Document passage:
[Start of section]

John Garvey

At the time of the Revolutionary War, the Church of England was the established church in the mother country and the southern colonies (plus a few New York counties). King George was the head of the church. Land grants and tithes supported it. Preachers were licensed; bishops sat in the House of Lords.

When England lost the war, the Church of England became understandably unpopular. And the new country had enough religious variety (Puritans, Baptists, Anglicans, Quakers, Catholics, a few Jewish people) that we couldn’t agree on establishing some other church.

So the First Amendment announced that “Congress shall make no law respecting an establishment of religion, or prohibiting the free exercise thereof.”

It wasn’t until halfway through the 20th century that this rule (“Congress shall make no law … “) was applied to the states. Since then, we have struggled to define exactly what that means in the modern world. We have nothing remotely like the 18th-century establishments.

But what about giving aid to religious schools? Is that like the land grants and tithes that supported the Church of England?


One approach (separation of church and state) has held that the government should have no connection whatever with religion. The Supreme Court under Chief Justice Warren Burger took this approach.

It basically told religion, like a father disinheriting his son, “You’re dead to me.” The Burger Court once held that the government couldn’t offer speech therapy to children in parochial schools, because even that would improperly entangle religion and state.

The idea of separation has a particular appeal for people who want to keep religion out of public life. Separationism aligns with the campaign against traditional moral standards in laws that deal with sex and marriage. Its proponents have argued that laws limiting financial support for abortion violate the establishment clause, because the objections to abortion stem from religious belief.


But this approach has two flaws. First, in the modern world, the government has its fingers in everything. Strict separation is impossible. Second, it seems odd to treat disestablishment like disinheritance.

[End of section]

Task requirements:
**1.** Rewrite the church-and-state passage from "So the First" up to and including "took this approach.", putting "nation's highest court" in place of "Supreme Court".
**2.** Extend the church-and-state passage, picking up after its final sentence.

Listed records:

[Start of section]

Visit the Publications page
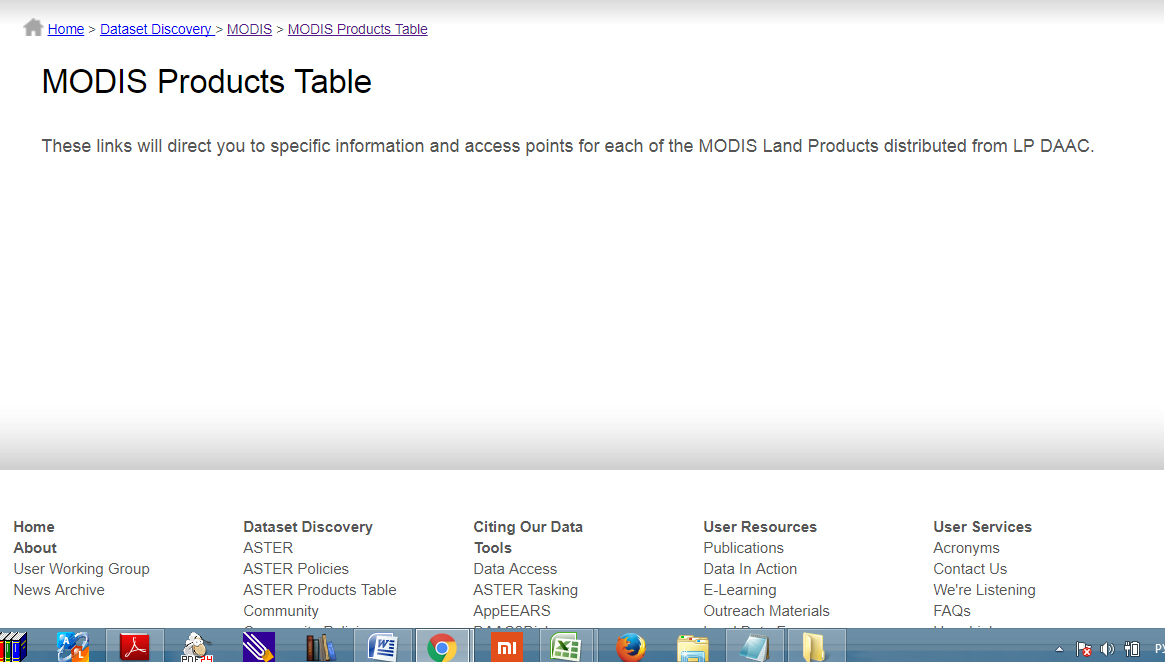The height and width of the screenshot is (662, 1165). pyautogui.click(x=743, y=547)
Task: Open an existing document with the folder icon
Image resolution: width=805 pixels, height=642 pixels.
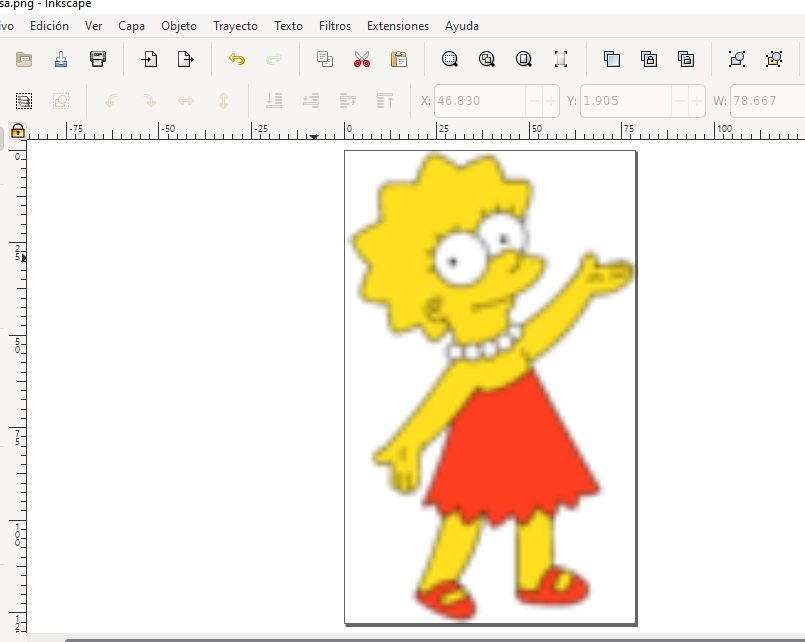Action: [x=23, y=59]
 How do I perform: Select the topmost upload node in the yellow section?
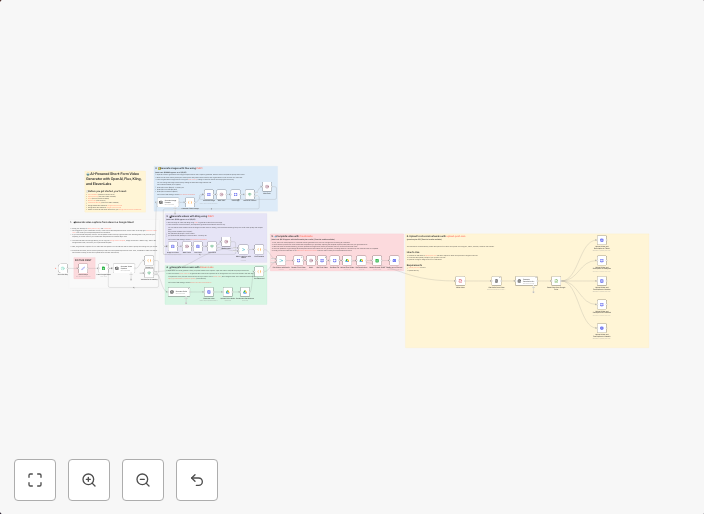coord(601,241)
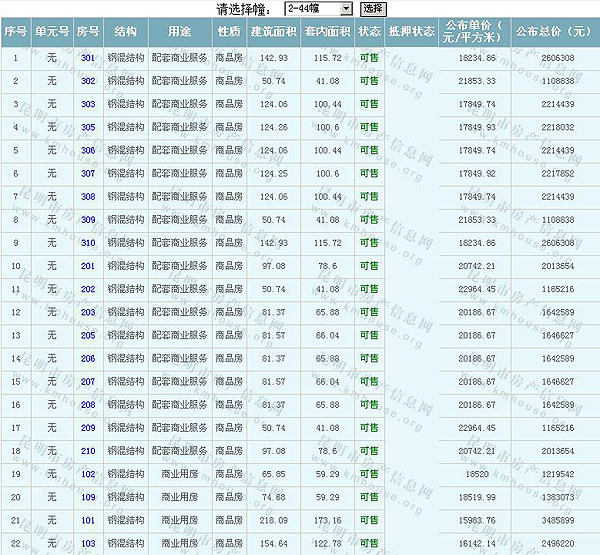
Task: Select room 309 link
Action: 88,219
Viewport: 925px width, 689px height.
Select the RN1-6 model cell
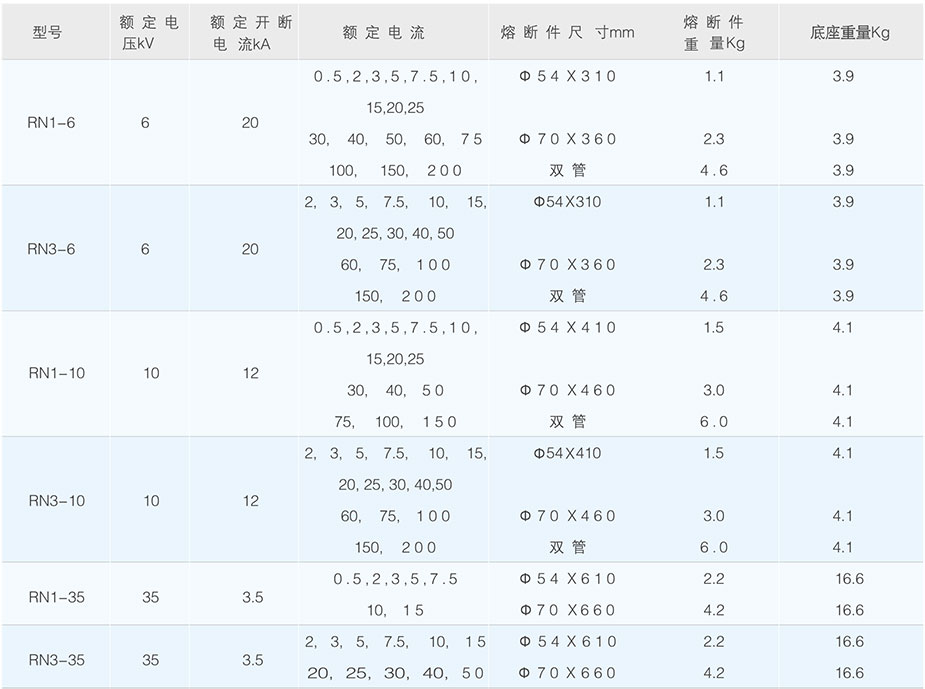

[End of section]

Answer set:
**1.**
So the First Amendment announced that “Congress shall make no law respecting an establishment of religion, or prohibiting the free exercise thereof.”

It wasn’t until halfway through the 20th century that this rule (“Congress shall make no law … “) was applied to the states. Since then, we have struggled to define exactly what that means in the modern world. We have nothing remotely like the 18th-century establishments.

But what about giving aid to religious schools? Is that like the land grants and tithes that supported the Church of England?


One approach (separation of church and state) has held that the government should have no connection whatever with religion. The nation's highest court under Chief Justice Warren Burger took this approach.

**2.**
Cedric of Rotherwood disinherited his son Ivanhoe because he condemned the boy’s Norman sympathies. America didn’t put religious establishment aside because it frowned on religion per se. On the contrary, the First Amendment enshrined religion as the first freedom, before speech or the press.

The other approach (neutrality) to understanding religious disestablishment seems more practical and truer to history. We had too much religious variety in 1791 to agree on an established church. But rather than acting like a father disinheriting his son, our approach was more like a father who decides to let his children choose their own paths in life and treats them all equally.

The Supreme Court has gradually embraced this approach under Chief Justices Rehnquist and Roberts. In 2002, Chief Justice William Rehnquist held that Ohio could, if it wanted to, include religious schools in a voucher program for tuition at private schools. The program was consistent with the establishment clause because it was “neutral with respect to religion.” It was the recipients who chose religious schools, not the state.

Chief Justice John Roberts went even further two weeks ago in Espinoza v. Montana Department of Revenue. He held that a state program offering scholarships for children to attend private schools not only could include religious schools, but had to. The First Amendment, he said, “protects religious observers against unequal treatment.”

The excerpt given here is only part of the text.